Crystal Polymorph Search in the NPT Ensemble via a Deposition/Sublimation Alchemical Path

Aaron J Nessler; Okimasa Okada; Yuya Kinoshita; Koki Nishimura; Hiroomi Nagata; Kaori Fukuzawa; Etsuo Yonemochi; Michael J Schnieders

doi:10.1021/acs.cgd.3c01358

Crystal Polymorph Search in the NPT Ensemble via a Deposition/Sublimation Alchemical Path

Cryst Growth Des. 2024 Mar 9;24(8):3205-3217. doi: 10.1021/acs.cgd.3c01358. eCollection 2024 Apr 17.

Authors

Aaron J Nessler¹, Okimasa Okada², Yuya Kinoshita³, Koki Nishimura³, Hiroomi Nagata⁴, Kaori Fukuzawa⁵, Etsuo Yonemochi⁶, Michael J Schnieders^{1

7}

Affiliations

¹ Department of Biomedical Engineering, University of Iowa, 103 South Capitol Street, 5601 Seamans Center for the Engineering Arts and Sciences, Iowa City, Iowa 52242, United States.
² Sohyaku Innovative Research Division, Mitsubishi Tanabe Pharma Corporation, 1000 Kamoshida-cho, Aoba-ku, Yokohama, Kanagawa 227-0033, Japan.
³ Analytical Development, Pharmaceutical Sciences, Takeda Pharmaceutical Company Limited, 2-26-1, Muraoka-Higashi, Fujisawa 251-8555, Kanagawa, Japan.
⁴ CMC Modality Technology Laboratories, Production Technology and Supply Chain Management Division, Mitsubishi Tanabe Pharma Corporation, Osaka 541-8505, Japan.
⁵ Graduate School of Pharmaceutical Sciences, Osaka University, 1-6 Yamadaoka, Suita, Osaka 565-0871, Japan.
⁶ Department of Physical Chemistry, School of Pharmacy and Pharmaceutical Sciences, Hoshi University, 2-4-41 Ebara, Shinagawa-ku, Tokyo 142-8501, Japan.
⁷ Department of Biochemistry, University of Iowa, 51 Newton Road, 4-403 Bowen Science Building, Iowa City, Iowa 52242, United States.

Abstract

The formulation of active pharmaceutical ingredients involves discovering stable crystal packing arrangements or polymorphs, each of which has distinct pharmaceutically relevant properties.

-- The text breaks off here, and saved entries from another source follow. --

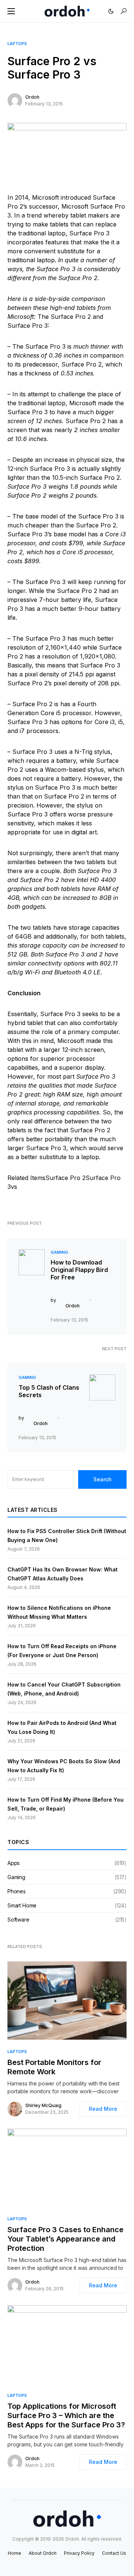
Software (18, 1919)
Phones (16, 1891)
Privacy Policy (79, 2553)
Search (102, 1479)
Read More (103, 2109)
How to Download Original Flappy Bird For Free (79, 1270)
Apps (13, 1863)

Traditional experimental screening techniques utilizing various conditions are commonly supplemented with in silico crystal structure prediction (CSP) to inform the crystallization process and mitigate risk. Predictions are often based on advanced classical force fields or quantum mechanical calculations that model the crystal potential energy landscape but do not fully incorporate temperature, pressure, or solution conditions during the search procedure. This study proposes an innovative alchemical path that utilizes an advanced polarizable atomic multipole force field to predict crystal structures based on direct sampling of the NPT ensemble. The use of alchemical (i.e., nonphysical) intermediates, a novel Monte Carlo barostat, and an orthogonal space tempering bias combine to enhance the sampling efficiency of the deposition/sublimation phase transition. The proposed algorithm was applied to 2-((4-(2-(3,4-dichlorophenyl)ethyl)phenyl)amino)benzoic acid (Cambridge Crystallography Database Centre ID: XAFPAY) as a case study to showcase the algorithm. Each experimentally determined polymorph with one molecule in the asymmetric unit was successfully reproduced via approximately 1000 short 1 ns simulations per space group where each simulation was initiated from random rigid body coordinates and unit cell parameters. Utilizing two threads of a recent Intel CPU (a Xeon Gold 6330 CPU at 2.00 GHz), 1 ns of sampling using the polarizable AMOEBA force field can be acquired in 4 h (equating to more than 300 ns/day using all 112 threads/56 cores of a dual CPU node) within the Force Field X software (https://ffx.biochem.uiowa.edu). These results demonstrate a step forward in the rigorous use of the NPT ensemble during the CSP search process and open the door to future algorithms that incorporate solution conditions using continuum solvation methods.